■ Work item A ■
Reproduce, word for word, the stretch of the recession strategy page from "Customers negotiate harder" through "share over competitors.".
■ Work item B ■
On the recession strategy page, what four groups do consumers fall into during a recession?

──────── Exercise text ────────

I continuously update this page with the best content around Marketing and business strategy during recessions and crises. Not all content is new and it doesn’t have to be. We can learn a lot from past recessions and crises.
Marketing in a recession
Consumers fall into four groups during a recession: slam-on-the-breaks, painted-but-patient, comfortably-well-off, live-for-today. This is how to market to (with) them.
The key to thriving in a recession is understanding what your customers value and bringing your product from a nice-to-have to a must-have. Replace FOMO and scarcity with family, trust, and safety in your campaigns.
Customers negotiate harder and look for more durability. Companies need to reforecast demand, prune weaker items in their product portfolio, and stress market share over competitors.
Business strategy in a recession
Goldman Sachs – Black Swan: Coronavirus
This episode features interviews with experts in health, epidemiology, and economists. Always good to get insights straight from experts.
“Think of a recession as a sharp curve on an auto racetrack—the best place to pass competitors, but requiring more skill than straightaways. The best drivers apply the brakes just ahead of the curve (they take out excess costs), turn hard toward the apex of the curve (identify the short list of projects that will form the next business model), and accelerate hard out of the curve (spend and hire before markets have rebounded).”

──────── Extracted entries ────────

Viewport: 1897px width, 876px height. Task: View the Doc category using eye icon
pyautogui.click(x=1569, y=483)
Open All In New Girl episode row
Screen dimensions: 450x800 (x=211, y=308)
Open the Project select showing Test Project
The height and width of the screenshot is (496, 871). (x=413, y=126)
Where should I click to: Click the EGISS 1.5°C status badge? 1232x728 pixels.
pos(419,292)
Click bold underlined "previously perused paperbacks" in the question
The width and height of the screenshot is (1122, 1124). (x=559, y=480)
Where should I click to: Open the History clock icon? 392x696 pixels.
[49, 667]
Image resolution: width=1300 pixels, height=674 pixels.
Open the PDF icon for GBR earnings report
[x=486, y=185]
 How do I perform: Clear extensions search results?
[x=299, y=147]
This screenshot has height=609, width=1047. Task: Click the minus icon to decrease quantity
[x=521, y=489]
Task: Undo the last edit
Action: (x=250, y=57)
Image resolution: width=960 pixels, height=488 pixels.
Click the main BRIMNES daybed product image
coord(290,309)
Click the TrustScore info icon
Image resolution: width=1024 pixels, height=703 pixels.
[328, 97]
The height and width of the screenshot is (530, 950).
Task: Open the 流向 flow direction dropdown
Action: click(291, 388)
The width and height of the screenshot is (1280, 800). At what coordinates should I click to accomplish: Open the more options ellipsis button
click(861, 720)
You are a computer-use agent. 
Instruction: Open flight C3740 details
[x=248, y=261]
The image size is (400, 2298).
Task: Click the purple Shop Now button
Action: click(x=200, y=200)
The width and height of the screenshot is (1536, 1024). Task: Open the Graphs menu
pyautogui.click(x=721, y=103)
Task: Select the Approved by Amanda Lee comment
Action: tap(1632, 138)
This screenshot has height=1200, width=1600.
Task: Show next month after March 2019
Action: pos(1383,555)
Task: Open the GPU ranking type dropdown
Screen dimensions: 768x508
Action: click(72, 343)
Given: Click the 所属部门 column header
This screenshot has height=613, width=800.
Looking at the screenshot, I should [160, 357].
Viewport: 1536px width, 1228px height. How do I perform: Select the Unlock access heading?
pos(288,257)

────────

■ Task result A ■
Customers negotiate harder and look for more durability. Companies need to reforecast demand, prune weaker items in their product portfolio, and stress market share over competitors.

■ Task result B ■
Slam-on-the-breaks, painted-but-patient, comfortably-well-off, and live-for-today.